(1/4) Watching the terrible news this week about yet another horrific mass shooting, I knew I could not just watch and not try to do something about it. I wondered what else I could say that we haven’t said too many times before. Gun deaths are at all time highs and increasing. pic.twitter.com/kDfjpkpReT
— Sully Sullenberger (@Captsully) May 27, 2022
In 2014, a school shooting happened at my former high school.
It was October 24th, and I’ll never forget it.
I had walked into a friend’s house in Brazil in the afternoon on this day, and she told me to look at her TV because there was another school shooting in the United States.
As I watched the news in Portuguese, I began to tear up at the sight of people I knew.
“What’s wrong, Rebecca?” I heard.
“That’s my school,” I said in shock. “That’s my high school’s cafeteria.”

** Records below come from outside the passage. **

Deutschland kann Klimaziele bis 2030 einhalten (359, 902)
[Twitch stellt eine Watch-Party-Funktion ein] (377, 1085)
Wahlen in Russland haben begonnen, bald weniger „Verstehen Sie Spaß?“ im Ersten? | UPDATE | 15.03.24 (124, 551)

Five students died that day.
They were dead inside the cafeteria I used to eat pizza in.
Five lives taken because a student had access to his father’s gun, which he purchased illegally from the Cabela’s down the street that we all shopped at.
All the father had to do was lie on a form, and the gun was his.
It was that simple. It’s truly that easy.
Today, nobody even talks about the shooting at my former high school.
Nobody talks about Marysville-Pilchuck High because shootings are all too common.
People are desensitized.
We think it won’t happen in our community, until it does.
Every time a new school shooting is reported, I think about that cafeteria and the round tables I sat at with my friends.
I think about the doors I walked through every day to get in line for pizza and all the kids who probably had to smoosh themselves through them to escape.
I can vividly imagine the space and those doors.
I think about the teacher I know who had to retire early because they can never go back.
I think about my community, which will never be the same.
You think it will never happen in your community, and then it does.
It happens because anyone can get a gun in this country. Truly, anyone.